Недоуменный Евин взгляд продолжал сверлить Артура, и он понял, что девушка ждет объяснений.

– Мой шеф, он же ваш шеф, сказал доставить вас в офис этим утром. Ну, вы же понимаете… – жизнерадостно подмигнул водитель.

– Честно говоря, не очень.

– Ева, садитесь, пожалуйста. Вы ведь знаете, какой Никита Андреевич требовательный. С ним лучше не спорить.

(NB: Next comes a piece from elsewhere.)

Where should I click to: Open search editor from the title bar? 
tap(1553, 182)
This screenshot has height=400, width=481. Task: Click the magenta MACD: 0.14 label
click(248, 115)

Понимая, что дальнейшая дискуссия не имеет смысла, Ева с досадой закатила глаза.

И села в машину.

«А к этой мужики все ходят!» – недовольно цокнула спрятавшаяся за занавеской местная блюстительница морали Марья Ивановна.

* * *

Громкий визг тормозов и рев сигнализации разорвали тишину. От резкого толчка Еву швырнуло вперед, она ударилась головой о водительское сиденье, содержимое сумки разлетелось по всему салону.

– Твою ж мать! Вы в порядке? – выкрикнул Артур. – Долбаная Audi на летней резине! Охренели совсем!

Ева ответила не сразу. Несколько секунд она сидела, не решаясь открыть глаза, и мысленно сканировала свое тело. Наконец выдохнула и посмотрела по сторонам: в машину прямо со стороны ее сиденья врезалась красная Audi. На перекрестке уже собиралась приличная пробка.

– Кажется, все нормально, – неуверенно ответила она Артуру. – А вы как?

– Да я-то живой. В такой машине ничего не страшно, она ж как танк. А вот ребятам в Audi не позавидуешь… Пойду посмотрю, как они. Будем вызывать ДПС.

Хлопнула дверь, и Ева осталась в салоне одна. Медленно вытянула одну за другой руки и ноги – вроде бы переломов нет. Очевидным пострадавшим в этой машине был только ее старенький телефон: глубокие трещины паутинкой расползлись по стеклу. В правом виске кольнуло болью, и Еве захотелось выйти на воздух.